Intro
Violin plots allow us to look at the distribution of our data. But I know what you’re thinking, “Can’t I just use a density plot to do the same thing?”. While it’s true you can use the density plot to show the same information, violin plots are better if you have multiple groups or conditions you need to plot in the same chart.
Let me show you why:
Density Plot
The example data I will use here comes from a manuscript that I am currently preparing for publication. Here I have two conditions that I’m plotting: 1. Categorization accuracy for old items, 2. Categorization accuracy for new items.
pal = wes_palette("Darjeeling1", 2, type = "discrete") # Wes Anderson Palette's are fun! Check them out!
## Build density plot
cat_density1 <- ggplot(cat_plot_data, aes(x = accuracy, fill = condition)) +
geom_density() +
scale_fill_manual(labels = cat_labels, values = pal) +
labs(title = "Categorization",
x = "Accuracy",
y = "Density") +
theme(legend.position = "bottom",
legend.title = element_blank(),
legend.justification = "center",
plot.title = element_text(hjust = .5))
cat_density1
You can see that when we use a density plot, we get a nice look at the distribution of the two groups.
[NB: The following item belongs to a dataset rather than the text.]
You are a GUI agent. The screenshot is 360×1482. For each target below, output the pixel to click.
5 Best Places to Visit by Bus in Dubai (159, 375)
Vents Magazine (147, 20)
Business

However, they are overlapping. This may not be a big deal when we only have two conditions/groups we are comparing. But imagine how much more difficult this would be to visualize our data if we had 3 or more groups.
One thing we could do is use the facet_wrap function to split our distributions into separate but side-by-side charts.
cat_density2 <- ggplot(cat_plot_data, aes(x = accuracy, fill = condition)) +
geom_density() +
scale_fill_manual(labels = cat_labels, values = pal) +
labs(title = "Categorization",
x = "Accuracy",
y = "Density") +
theme(legend.position = "bottom",
legend.title = element_blank(),
legend.justification = "center",
plot.title = element_text(hjust = .5)) +
facet_wrap(~condition, ncol = 1) +
theme(strip.background = element_blank(), #Remove the condition labels since we have a legend
strip.text.x = element_blank())
cat_density2
This looks pretty nice! But, violin plots allow us to look at the same information but with all groups included in the same chart. No duplicate y-axis!
Violin Plots
We can plot the same data on a single graph like so:
cat_v_basic <- ggplot(cat_plot_data, aes(x = condition, y = accuracy, fill=condition)) +
geom_violin(trim = FALSE) +
scale_fill_manual(values = pal) +
ylab("Categorization Accuracy (% Correct)") +
theme(legend.position = "none",
axis.title.x = element_blank(),
axis.title.y = element_text(size = 15),
text = element_text(family = "Arial",
size = 25)) +
scale_y_continuous(breaks = c(0,.25, .5, .75, 1)) +
scale_x_discrete(labels= cat_labels)
cat_v_basic
Adding dots for individual differences
I can also superimpose individual dots for each subject to help visualize individual differences in the data.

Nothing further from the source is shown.